[Entries taken from a collection]
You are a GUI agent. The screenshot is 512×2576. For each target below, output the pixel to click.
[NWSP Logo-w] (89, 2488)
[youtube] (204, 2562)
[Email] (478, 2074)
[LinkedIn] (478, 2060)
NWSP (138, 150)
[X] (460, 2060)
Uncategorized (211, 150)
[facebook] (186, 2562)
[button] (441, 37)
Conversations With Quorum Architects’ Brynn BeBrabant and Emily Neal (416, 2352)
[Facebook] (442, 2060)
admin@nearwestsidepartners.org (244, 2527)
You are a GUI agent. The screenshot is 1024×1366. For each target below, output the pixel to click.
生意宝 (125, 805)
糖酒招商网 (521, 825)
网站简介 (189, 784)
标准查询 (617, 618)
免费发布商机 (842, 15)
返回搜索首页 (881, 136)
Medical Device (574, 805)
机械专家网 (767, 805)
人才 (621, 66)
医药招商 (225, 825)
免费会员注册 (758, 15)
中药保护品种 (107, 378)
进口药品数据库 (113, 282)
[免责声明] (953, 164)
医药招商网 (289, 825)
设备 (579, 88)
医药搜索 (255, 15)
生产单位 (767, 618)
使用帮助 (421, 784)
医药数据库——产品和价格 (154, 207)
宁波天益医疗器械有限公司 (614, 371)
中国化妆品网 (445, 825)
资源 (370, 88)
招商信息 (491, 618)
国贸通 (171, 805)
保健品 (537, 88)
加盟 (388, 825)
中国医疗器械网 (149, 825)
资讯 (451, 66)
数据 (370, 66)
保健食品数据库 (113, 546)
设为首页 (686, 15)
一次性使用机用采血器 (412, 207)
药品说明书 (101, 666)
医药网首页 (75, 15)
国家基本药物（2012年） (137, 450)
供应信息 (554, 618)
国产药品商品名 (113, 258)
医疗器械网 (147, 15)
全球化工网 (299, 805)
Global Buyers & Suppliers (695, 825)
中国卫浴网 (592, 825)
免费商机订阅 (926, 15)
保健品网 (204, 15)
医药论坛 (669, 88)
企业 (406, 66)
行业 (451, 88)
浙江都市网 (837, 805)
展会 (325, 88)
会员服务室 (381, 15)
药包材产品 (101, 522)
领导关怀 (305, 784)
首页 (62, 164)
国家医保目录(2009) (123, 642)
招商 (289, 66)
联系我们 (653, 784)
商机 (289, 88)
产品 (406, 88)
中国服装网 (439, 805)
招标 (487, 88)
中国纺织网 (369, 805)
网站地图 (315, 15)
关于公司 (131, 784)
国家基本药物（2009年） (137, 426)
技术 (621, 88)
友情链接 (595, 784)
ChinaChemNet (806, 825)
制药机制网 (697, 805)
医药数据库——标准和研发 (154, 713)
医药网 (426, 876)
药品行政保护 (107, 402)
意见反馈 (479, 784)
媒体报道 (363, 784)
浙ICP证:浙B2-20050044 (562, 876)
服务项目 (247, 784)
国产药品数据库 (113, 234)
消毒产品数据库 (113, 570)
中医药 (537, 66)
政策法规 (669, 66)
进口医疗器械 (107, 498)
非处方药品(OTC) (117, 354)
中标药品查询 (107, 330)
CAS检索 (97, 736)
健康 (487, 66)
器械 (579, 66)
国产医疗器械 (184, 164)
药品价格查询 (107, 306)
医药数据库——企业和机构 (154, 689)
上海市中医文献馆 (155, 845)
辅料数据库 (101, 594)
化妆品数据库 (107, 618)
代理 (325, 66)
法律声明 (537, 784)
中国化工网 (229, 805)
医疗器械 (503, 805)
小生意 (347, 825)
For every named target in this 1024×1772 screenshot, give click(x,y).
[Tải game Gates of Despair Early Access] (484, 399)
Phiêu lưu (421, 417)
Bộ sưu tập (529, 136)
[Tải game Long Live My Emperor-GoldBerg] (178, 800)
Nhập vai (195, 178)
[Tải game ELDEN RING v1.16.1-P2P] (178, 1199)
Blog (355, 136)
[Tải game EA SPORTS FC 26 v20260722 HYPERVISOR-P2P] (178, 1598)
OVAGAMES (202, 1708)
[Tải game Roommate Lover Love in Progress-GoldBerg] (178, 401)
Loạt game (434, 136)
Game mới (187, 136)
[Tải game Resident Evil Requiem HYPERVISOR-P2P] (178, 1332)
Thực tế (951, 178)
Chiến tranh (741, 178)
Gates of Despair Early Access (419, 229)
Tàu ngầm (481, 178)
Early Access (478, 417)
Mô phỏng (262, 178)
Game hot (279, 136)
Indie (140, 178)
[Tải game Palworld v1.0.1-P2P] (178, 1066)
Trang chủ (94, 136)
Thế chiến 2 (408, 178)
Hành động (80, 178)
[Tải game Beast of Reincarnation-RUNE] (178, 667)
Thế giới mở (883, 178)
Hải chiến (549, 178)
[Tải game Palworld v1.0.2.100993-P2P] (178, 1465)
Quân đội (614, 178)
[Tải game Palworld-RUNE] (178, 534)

_TASK REQUIREMENTS:_ Using the data above, repeat exactly the lines that begin at the line with "中医药 (537, 66)" and end at the line with "Bộ sưu tập (529, 136)", both ends included.

_EXERCISE OUTPUT:_
中医药 (537, 66)
政策法规 (669, 66)
进口医疗器械 (107, 498)
非处方药品(OTC) (117, 354)
中标药品查询 (107, 330)
CAS检索 (97, 736)
健康 (487, 66)
器械 (579, 66)
国产医疗器械 (184, 164)
药品价格查询 (107, 306)
医药数据库——企业和机构 (154, 689)
上海市中医文献馆 (155, 845)
辅料数据库 (101, 594)
化妆品数据库 (107, 618)
代理 (325, 66)
法律声明 (537, 784)
中国化工网 (229, 805)
医疗器械 (503, 805)
小生意 (347, 825)
For every named target in this 1024×1772 screenshot, give click(x,y).
[Tải game Gates of Despair Early Access] (484, 399)
Phiêu lưu (421, 417)
Bộ sưu tập (529, 136)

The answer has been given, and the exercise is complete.